Written exercise: Print each of the following records word for word, with nothing changed.

Provided data:
>>>
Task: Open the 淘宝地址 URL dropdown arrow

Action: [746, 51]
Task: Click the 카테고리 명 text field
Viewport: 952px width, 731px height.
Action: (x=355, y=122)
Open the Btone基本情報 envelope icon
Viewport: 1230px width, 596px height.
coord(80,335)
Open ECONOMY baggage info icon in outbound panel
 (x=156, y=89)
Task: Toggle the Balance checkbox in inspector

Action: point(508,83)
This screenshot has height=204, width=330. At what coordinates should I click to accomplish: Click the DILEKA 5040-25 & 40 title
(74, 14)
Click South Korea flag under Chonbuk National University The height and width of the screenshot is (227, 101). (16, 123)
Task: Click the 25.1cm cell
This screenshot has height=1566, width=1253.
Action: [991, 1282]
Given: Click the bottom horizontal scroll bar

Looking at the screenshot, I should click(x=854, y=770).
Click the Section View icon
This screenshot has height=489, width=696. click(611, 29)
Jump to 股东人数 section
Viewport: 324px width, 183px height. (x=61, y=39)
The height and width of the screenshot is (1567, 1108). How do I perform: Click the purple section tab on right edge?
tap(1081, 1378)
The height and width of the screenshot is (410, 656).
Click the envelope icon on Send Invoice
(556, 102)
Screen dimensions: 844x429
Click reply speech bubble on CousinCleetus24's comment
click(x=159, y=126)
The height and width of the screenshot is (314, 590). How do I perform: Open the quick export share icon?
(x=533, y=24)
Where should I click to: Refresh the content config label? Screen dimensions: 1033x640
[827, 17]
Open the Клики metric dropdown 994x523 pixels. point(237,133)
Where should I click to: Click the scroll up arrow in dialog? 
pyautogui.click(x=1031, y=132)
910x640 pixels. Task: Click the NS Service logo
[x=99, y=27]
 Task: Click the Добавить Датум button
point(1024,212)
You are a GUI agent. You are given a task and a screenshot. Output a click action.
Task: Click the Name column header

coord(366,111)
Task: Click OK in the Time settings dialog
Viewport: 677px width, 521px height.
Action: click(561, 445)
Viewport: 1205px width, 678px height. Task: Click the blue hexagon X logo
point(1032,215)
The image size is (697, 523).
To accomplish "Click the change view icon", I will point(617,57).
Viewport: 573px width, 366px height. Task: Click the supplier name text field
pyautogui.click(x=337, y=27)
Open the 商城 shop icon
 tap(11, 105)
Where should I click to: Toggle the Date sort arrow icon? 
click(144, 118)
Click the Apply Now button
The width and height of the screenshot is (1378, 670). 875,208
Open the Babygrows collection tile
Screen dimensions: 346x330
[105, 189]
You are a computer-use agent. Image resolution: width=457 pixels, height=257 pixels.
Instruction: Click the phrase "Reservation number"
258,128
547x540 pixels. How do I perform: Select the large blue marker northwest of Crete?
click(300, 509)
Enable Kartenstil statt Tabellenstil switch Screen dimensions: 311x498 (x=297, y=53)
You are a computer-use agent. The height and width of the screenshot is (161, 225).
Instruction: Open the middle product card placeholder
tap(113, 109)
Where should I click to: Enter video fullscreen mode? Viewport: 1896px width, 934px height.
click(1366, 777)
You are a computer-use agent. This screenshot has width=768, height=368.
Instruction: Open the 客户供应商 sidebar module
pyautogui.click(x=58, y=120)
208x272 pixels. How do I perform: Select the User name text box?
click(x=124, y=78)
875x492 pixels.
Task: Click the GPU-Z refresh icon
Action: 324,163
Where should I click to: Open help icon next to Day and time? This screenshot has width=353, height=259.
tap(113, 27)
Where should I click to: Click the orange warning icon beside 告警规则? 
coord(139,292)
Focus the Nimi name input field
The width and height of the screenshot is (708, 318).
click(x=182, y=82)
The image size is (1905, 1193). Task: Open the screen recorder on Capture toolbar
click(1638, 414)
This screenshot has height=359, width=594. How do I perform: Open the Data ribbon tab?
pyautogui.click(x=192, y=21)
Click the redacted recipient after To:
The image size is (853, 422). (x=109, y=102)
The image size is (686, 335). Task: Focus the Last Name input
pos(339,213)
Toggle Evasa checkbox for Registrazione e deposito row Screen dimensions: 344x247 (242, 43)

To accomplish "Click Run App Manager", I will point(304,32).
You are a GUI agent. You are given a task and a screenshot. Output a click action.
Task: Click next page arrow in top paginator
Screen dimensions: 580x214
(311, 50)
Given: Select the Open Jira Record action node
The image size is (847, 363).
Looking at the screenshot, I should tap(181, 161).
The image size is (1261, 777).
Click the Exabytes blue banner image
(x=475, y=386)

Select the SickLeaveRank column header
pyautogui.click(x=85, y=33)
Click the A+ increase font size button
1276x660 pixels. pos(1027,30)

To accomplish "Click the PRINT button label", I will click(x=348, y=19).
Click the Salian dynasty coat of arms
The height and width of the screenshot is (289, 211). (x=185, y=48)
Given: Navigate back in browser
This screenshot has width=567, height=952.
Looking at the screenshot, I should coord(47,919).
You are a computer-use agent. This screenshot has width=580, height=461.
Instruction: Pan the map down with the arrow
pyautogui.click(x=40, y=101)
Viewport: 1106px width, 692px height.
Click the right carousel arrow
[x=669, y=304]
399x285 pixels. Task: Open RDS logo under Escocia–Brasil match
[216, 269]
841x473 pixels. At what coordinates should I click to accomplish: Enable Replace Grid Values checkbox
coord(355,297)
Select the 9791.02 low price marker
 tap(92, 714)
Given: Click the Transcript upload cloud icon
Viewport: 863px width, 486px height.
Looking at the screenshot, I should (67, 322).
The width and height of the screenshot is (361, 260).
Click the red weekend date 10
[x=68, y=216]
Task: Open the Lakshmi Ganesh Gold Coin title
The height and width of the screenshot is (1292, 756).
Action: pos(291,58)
<<<
Written solution:
Task: Open the 淘宝地址 URL dropdown arrow

Action: [746, 51]
Task: Click the 카테고리 명 text field
Viewport: 952px width, 731px height.
Action: (x=355, y=122)
Open the Btone基本情報 envelope icon
Viewport: 1230px width, 596px height.
coord(80,335)
Open ECONOMY baggage info icon in outbound panel
 (x=156, y=89)
Task: Toggle the Balance checkbox in inspector

Action: point(508,83)
This screenshot has height=204, width=330. At what coordinates should I click to accomplish: Click the DILEKA 5040-25 & 40 title
(74, 14)
Click South Korea flag under Chonbuk National University The height and width of the screenshot is (227, 101). (16, 123)
Task: Click the 25.1cm cell
This screenshot has height=1566, width=1253.
Action: [991, 1282]
Given: Click the bottom horizontal scroll bar

Looking at the screenshot, I should click(x=854, y=770).
Click the Section View icon
This screenshot has height=489, width=696. click(611, 29)
Jump to 股东人数 section
Viewport: 324px width, 183px height. (x=61, y=39)
The height and width of the screenshot is (1567, 1108). How do I perform: Click the purple section tab on right edge?
tap(1081, 1378)
The height and width of the screenshot is (410, 656).
Click the envelope icon on Send Invoice
(556, 102)
Screen dimensions: 844x429
Click reply speech bubble on CousinCleetus24's comment
click(x=159, y=126)
The height and width of the screenshot is (314, 590). How do I perform: Open the quick export share icon?
(x=533, y=24)
Where should I click to: Refresh the content config label? Screen dimensions: 1033x640
[827, 17]
Open the Клики metric dropdown 994x523 pixels. point(237,133)
Where should I click to: Click the scroll up arrow in dialog? 
pyautogui.click(x=1031, y=132)
910x640 pixels. Task: Click the NS Service logo
[x=99, y=27]
 Task: Click the Добавить Датум button
point(1024,212)
You are a GUI agent. You are given a task and a screenshot. Output a click action.
Task: Click the Name column header

coord(366,111)
Task: Click OK in the Time settings dialog
Viewport: 677px width, 521px height.
Action: click(561, 445)
Viewport: 1205px width, 678px height. Task: Click the blue hexagon X logo
point(1032,215)
The image size is (697, 523).
To accomplish "Click the change view icon", I will point(617,57).
Viewport: 573px width, 366px height. Task: Click the supplier name text field
pyautogui.click(x=337, y=27)
Open the 商城 shop icon
 tap(11, 105)
Where should I click to: Toggle the Date sort arrow icon? 
click(144, 118)
Click the Apply Now button
The width and height of the screenshot is (1378, 670). 875,208
Open the Babygrows collection tile
Screen dimensions: 346x330
[105, 189]
You are a computer-use agent. Image resolution: width=457 pixels, height=257 pixels.
Instruction: Click the phrase "Reservation number"
258,128
547x540 pixels. How do I perform: Select the large blue marker northwest of Crete?
click(300, 509)
Enable Kartenstil statt Tabellenstil switch Screen dimensions: 311x498 (x=297, y=53)
You are a computer-use agent. The height and width of the screenshot is (161, 225).
Instruction: Open the middle product card placeholder
tap(113, 109)
Where should I click to: Enter video fullscreen mode? Viewport: 1896px width, 934px height.
click(1366, 777)
You are a computer-use agent. This screenshot has width=768, height=368.
Instruction: Open the 客户供应商 sidebar module
pyautogui.click(x=58, y=120)
208x272 pixels. How do I perform: Select the User name text box?
click(x=124, y=78)
875x492 pixels.
Task: Click the GPU-Z refresh icon
Action: 324,163
Where should I click to: Open help icon next to Day and time? This screenshot has width=353, height=259.
tap(113, 27)
Where should I click to: Click the orange warning icon beside 告警规则? 
coord(139,292)
Focus the Nimi name input field
The width and height of the screenshot is (708, 318).
click(x=182, y=82)
The image size is (1905, 1193). Task: Open the screen recorder on Capture toolbar
click(1638, 414)
This screenshot has height=359, width=594. How do I perform: Open the Data ribbon tab?
pyautogui.click(x=192, y=21)
Click the redacted recipient after To:
The image size is (853, 422). (x=109, y=102)
The image size is (686, 335). Task: Focus the Last Name input
pos(339,213)
Toggle Evasa checkbox for Registrazione e deposito row Screen dimensions: 344x247 (242, 43)

To accomplish "Click Run App Manager", I will point(304,32).
You are a GUI agent. You are given a task and a screenshot. Output a click action.
Task: Click next page arrow in top paginator
Screen dimensions: 580x214
(311, 50)
Given: Select the Open Jira Record action node
The image size is (847, 363).
Looking at the screenshot, I should tap(181, 161).
The image size is (1261, 777).
Click the Exabytes blue banner image
(x=475, y=386)

Select the SickLeaveRank column header
pyautogui.click(x=85, y=33)
Click the A+ increase font size button
1276x660 pixels. pos(1027,30)

To accomplish "Click the PRINT button label", I will click(x=348, y=19).
Click the Salian dynasty coat of arms
The height and width of the screenshot is (289, 211). (x=185, y=48)
Given: Navigate back in browser
This screenshot has width=567, height=952.
Looking at the screenshot, I should coord(47,919).
You are a computer-use agent. This screenshot has width=580, height=461.
Instruction: Pan the map down with the arrow
pyautogui.click(x=40, y=101)
Viewport: 1106px width, 692px height.
Click the right carousel arrow
[x=669, y=304]
399x285 pixels. Task: Open RDS logo under Escocia–Brasil match
[216, 269]
841x473 pixels. At what coordinates should I click to accomplish: Enable Replace Grid Values checkbox
coord(355,297)
Select the 9791.02 low price marker
 tap(92, 714)
Given: Click the Transcript upload cloud icon
Viewport: 863px width, 486px height.
Looking at the screenshot, I should (67, 322).
The width and height of the screenshot is (361, 260).
Click the red weekend date 10
[x=68, y=216]
Task: Open the Lakshmi Ganesh Gold Coin title
The height and width of the screenshot is (1292, 756).
Action: pos(291,58)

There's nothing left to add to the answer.